## [WHAT TO WORK ON]
The entire listing below needs to be transcribed word for word.

## [SUPPLIED MATERIAL]
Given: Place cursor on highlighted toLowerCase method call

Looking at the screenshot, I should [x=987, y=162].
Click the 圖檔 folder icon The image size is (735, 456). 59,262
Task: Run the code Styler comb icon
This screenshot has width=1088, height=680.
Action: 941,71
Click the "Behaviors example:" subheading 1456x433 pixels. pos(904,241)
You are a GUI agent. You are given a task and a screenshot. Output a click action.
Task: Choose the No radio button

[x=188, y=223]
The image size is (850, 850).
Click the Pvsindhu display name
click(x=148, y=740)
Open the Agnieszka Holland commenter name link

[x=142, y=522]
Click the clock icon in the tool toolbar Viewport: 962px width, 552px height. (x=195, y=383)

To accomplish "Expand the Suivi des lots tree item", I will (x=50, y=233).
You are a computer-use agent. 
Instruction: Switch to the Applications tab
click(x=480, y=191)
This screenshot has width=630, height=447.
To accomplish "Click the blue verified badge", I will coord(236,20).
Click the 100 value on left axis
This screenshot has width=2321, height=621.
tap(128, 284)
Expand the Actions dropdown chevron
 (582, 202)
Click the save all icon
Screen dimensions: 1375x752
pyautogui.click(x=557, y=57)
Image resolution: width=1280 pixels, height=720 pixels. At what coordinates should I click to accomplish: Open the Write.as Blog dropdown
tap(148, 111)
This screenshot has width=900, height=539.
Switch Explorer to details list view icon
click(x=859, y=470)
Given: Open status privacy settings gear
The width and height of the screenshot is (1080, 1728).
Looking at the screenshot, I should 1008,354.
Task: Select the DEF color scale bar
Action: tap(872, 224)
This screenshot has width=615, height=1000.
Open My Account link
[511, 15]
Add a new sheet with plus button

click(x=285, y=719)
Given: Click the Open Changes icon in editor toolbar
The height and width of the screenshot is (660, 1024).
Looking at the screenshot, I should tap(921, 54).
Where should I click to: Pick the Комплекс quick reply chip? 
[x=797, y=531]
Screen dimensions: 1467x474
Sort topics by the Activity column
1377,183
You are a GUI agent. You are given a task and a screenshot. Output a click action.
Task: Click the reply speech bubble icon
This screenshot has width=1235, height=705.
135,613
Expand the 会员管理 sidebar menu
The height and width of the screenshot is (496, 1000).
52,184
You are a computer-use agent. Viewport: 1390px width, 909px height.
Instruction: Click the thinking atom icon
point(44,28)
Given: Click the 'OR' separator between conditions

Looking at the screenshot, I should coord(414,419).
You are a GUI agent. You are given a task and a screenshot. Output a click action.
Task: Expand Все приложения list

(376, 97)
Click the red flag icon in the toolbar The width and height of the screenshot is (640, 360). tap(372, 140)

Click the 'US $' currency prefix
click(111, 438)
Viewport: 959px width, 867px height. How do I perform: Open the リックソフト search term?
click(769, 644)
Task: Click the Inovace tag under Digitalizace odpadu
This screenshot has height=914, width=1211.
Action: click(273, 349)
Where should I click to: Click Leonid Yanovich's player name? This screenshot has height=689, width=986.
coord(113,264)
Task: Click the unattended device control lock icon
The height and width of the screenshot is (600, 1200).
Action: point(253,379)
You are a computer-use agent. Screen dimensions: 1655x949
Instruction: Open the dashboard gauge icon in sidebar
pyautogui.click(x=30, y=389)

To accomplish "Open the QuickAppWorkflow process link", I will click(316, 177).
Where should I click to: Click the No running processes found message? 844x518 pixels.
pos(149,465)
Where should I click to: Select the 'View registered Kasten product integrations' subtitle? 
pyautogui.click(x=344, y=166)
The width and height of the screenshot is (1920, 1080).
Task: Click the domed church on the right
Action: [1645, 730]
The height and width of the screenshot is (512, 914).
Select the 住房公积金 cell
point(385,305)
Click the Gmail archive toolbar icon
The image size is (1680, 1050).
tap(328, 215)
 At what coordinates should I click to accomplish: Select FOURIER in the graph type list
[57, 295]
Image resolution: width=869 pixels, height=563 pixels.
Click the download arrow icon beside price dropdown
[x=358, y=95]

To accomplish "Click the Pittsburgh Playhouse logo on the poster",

## [RESULT FOR THIS TASK]
Given: Place cursor on highlighted toLowerCase method call

Looking at the screenshot, I should [x=987, y=162].
Click the 圖檔 folder icon The image size is (735, 456). 59,262
Task: Run the code Styler comb icon
This screenshot has width=1088, height=680.
Action: 941,71
Click the "Behaviors example:" subheading 1456x433 pixels. pos(904,241)
You are a GUI agent. You are given a task and a screenshot. Output a click action.
Task: Choose the No radio button

[x=188, y=223]
The image size is (850, 850).
Click the Pvsindhu display name
click(x=148, y=740)
Open the Agnieszka Holland commenter name link

[x=142, y=522]
Click the clock icon in the tool toolbar Viewport: 962px width, 552px height. (x=195, y=383)

To accomplish "Expand the Suivi des lots tree item", I will (x=50, y=233).
You are a computer-use agent. 
Instruction: Switch to the Applications tab
click(x=480, y=191)
This screenshot has width=630, height=447.
To accomplish "Click the blue verified badge", I will coord(236,20).
Click the 100 value on left axis
This screenshot has width=2321, height=621.
tap(128, 284)
Expand the Actions dropdown chevron
 (582, 202)
Click the save all icon
Screen dimensions: 1375x752
pyautogui.click(x=557, y=57)
Image resolution: width=1280 pixels, height=720 pixels. At what coordinates should I click to accomplish: Open the Write.as Blog dropdown
tap(148, 111)
This screenshot has width=900, height=539.
Switch Explorer to details list view icon
click(x=859, y=470)
Given: Open status privacy settings gear
The width and height of the screenshot is (1080, 1728).
Looking at the screenshot, I should 1008,354.
Task: Select the DEF color scale bar
Action: tap(872, 224)
This screenshot has width=615, height=1000.
Open My Account link
[511, 15]
Add a new sheet with plus button

click(x=285, y=719)
Given: Click the Open Changes icon in editor toolbar
The height and width of the screenshot is (660, 1024).
Looking at the screenshot, I should tap(921, 54).
Where should I click to: Pick the Комплекс quick reply chip? 
[x=797, y=531]
Screen dimensions: 1467x474
Sort topics by the Activity column
1377,183
You are a GUI agent. You are given a task and a screenshot. Output a click action.
Task: Click the reply speech bubble icon
This screenshot has width=1235, height=705.
135,613
Expand the 会员管理 sidebar menu
The height and width of the screenshot is (496, 1000).
52,184
You are a computer-use agent. Viewport: 1390px width, 909px height.
Instruction: Click the thinking atom icon
point(44,28)
Given: Click the 'OR' separator between conditions

Looking at the screenshot, I should coord(414,419).
You are a GUI agent. You are given a task and a screenshot. Output a click action.
Task: Expand Все приложения list

(376, 97)
Click the red flag icon in the toolbar The width and height of the screenshot is (640, 360). tap(372, 140)

Click the 'US $' currency prefix
click(111, 438)
Viewport: 959px width, 867px height. How do I perform: Open the リックソフト search term?
click(769, 644)
Task: Click the Inovace tag under Digitalizace odpadu
This screenshot has height=914, width=1211.
Action: click(273, 349)
Where should I click to: Click Leonid Yanovich's player name? This screenshot has height=689, width=986.
coord(113,264)
Task: Click the unattended device control lock icon
The height and width of the screenshot is (600, 1200).
Action: point(253,379)
You are a computer-use agent. Screen dimensions: 1655x949
Instruction: Open the dashboard gauge icon in sidebar
pyautogui.click(x=30, y=389)

To accomplish "Open the QuickAppWorkflow process link", I will click(316, 177).
Where should I click to: Click the No running processes found message? 844x518 pixels.
pos(149,465)
Where should I click to: Select the 'View registered Kasten product integrations' subtitle? 
pyautogui.click(x=344, y=166)
The width and height of the screenshot is (1920, 1080).
Task: Click the domed church on the right
Action: [1645, 730]
The height and width of the screenshot is (512, 914).
Select the 住房公积金 cell
point(385,305)
Click the Gmail archive toolbar icon
The image size is (1680, 1050).
tap(328, 215)
 At what coordinates should I click to accomplish: Select FOURIER in the graph type list
[57, 295]
Image resolution: width=869 pixels, height=563 pixels.
Click the download arrow icon beside price dropdown
[x=358, y=95]

To accomplish "Click the Pittsburgh Playhouse logo on the poster",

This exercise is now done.